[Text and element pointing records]
[Begin]

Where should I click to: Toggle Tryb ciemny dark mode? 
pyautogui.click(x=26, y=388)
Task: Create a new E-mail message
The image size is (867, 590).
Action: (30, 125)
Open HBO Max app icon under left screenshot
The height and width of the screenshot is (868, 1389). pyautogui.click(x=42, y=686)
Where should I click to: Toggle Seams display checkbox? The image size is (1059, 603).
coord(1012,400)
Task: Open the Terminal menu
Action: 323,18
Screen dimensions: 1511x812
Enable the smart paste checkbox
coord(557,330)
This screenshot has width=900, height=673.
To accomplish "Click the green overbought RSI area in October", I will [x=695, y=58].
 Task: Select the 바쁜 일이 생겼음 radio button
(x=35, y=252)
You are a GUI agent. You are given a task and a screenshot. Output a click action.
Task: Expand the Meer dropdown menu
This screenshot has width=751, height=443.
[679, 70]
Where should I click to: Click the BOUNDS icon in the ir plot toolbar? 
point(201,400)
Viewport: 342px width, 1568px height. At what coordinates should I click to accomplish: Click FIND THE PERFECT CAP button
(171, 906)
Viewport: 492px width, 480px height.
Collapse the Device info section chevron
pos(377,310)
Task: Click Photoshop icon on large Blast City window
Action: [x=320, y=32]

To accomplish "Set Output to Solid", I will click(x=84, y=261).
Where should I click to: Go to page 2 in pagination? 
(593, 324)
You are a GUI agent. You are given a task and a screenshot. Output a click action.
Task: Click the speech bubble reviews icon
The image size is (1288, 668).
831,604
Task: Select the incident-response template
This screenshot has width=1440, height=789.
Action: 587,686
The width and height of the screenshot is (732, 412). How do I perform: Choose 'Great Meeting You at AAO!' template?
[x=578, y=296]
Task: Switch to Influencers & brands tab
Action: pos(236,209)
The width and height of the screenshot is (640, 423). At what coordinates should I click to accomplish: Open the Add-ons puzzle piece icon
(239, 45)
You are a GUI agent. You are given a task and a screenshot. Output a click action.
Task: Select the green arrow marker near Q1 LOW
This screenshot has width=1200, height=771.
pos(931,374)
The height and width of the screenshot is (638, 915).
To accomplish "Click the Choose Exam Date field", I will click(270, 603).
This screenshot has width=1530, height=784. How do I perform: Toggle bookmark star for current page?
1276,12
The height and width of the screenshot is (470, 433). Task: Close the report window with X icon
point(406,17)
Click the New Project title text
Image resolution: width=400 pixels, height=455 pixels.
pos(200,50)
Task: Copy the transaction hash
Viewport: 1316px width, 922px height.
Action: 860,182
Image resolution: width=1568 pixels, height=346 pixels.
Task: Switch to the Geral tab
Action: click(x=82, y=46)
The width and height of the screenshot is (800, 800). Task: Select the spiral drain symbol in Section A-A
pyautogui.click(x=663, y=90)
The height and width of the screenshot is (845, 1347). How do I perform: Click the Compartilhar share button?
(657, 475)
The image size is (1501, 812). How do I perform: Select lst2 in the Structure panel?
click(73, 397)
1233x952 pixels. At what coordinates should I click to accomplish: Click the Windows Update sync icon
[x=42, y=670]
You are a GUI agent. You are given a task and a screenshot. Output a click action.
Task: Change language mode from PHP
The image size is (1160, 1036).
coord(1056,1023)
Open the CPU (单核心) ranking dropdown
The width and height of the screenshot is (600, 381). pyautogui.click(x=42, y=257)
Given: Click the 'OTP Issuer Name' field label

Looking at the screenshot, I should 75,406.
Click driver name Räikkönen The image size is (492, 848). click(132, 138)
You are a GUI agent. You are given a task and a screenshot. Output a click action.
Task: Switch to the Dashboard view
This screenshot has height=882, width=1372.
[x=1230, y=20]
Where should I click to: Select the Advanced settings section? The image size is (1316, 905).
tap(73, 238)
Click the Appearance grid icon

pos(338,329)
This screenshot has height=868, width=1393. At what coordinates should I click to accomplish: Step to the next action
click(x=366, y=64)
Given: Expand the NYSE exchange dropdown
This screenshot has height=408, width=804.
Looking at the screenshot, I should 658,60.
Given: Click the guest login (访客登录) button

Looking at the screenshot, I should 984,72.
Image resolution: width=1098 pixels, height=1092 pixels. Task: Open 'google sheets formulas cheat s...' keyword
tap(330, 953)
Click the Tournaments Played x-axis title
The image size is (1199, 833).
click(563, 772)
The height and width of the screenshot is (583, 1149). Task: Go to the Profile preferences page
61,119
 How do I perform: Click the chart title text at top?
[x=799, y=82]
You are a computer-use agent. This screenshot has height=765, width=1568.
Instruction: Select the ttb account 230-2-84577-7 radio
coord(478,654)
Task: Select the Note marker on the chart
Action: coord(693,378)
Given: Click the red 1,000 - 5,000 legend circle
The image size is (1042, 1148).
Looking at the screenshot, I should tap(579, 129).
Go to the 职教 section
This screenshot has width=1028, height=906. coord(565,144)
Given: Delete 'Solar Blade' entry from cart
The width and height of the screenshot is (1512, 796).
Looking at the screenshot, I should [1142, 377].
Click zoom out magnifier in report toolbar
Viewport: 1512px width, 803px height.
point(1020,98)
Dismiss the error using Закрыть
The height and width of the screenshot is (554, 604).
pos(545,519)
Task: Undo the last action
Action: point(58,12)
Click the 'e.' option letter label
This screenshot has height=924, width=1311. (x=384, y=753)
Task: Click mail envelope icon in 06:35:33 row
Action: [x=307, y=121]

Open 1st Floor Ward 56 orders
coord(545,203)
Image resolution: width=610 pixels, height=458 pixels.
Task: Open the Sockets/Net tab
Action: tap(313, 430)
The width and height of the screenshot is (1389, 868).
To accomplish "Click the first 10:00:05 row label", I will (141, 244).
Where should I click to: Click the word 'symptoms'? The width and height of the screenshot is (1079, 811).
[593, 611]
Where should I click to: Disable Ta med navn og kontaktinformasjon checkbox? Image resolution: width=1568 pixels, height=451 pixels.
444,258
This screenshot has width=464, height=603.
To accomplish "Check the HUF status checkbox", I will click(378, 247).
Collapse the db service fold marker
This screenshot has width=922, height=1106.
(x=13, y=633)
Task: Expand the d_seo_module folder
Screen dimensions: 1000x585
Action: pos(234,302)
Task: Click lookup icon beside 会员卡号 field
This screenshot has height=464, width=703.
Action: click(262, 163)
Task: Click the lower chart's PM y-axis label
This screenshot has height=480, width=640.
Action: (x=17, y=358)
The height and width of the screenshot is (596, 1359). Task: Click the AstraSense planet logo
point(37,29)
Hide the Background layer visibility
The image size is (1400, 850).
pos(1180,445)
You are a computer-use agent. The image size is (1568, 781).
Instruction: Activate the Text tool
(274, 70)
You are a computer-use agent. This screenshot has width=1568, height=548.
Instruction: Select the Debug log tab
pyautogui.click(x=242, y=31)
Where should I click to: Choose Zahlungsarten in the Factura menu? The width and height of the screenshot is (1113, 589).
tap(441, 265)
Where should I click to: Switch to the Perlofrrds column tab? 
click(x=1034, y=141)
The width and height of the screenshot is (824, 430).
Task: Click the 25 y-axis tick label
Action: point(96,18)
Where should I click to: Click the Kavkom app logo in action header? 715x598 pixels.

[End]

● **Work instructions**: Gather every line of the material above that contains the string "coordinates", and copy each of those lines in full.

● **Expected answer**:
Viewport: 342px width, 1568px height. At what coordinates should I click to accomplish: Click FIND THE PERFECT CAP button
The width and height of the screenshot is (640, 423). At what coordinates should I click to accomplish: Open the Add-ons puzzle piece icon
1233x952 pixels. At what coordinates should I click to accomplish: Click the Windows Update sync icon
This screenshot has height=868, width=1393. At what coordinates should I click to accomplish: Step to the next action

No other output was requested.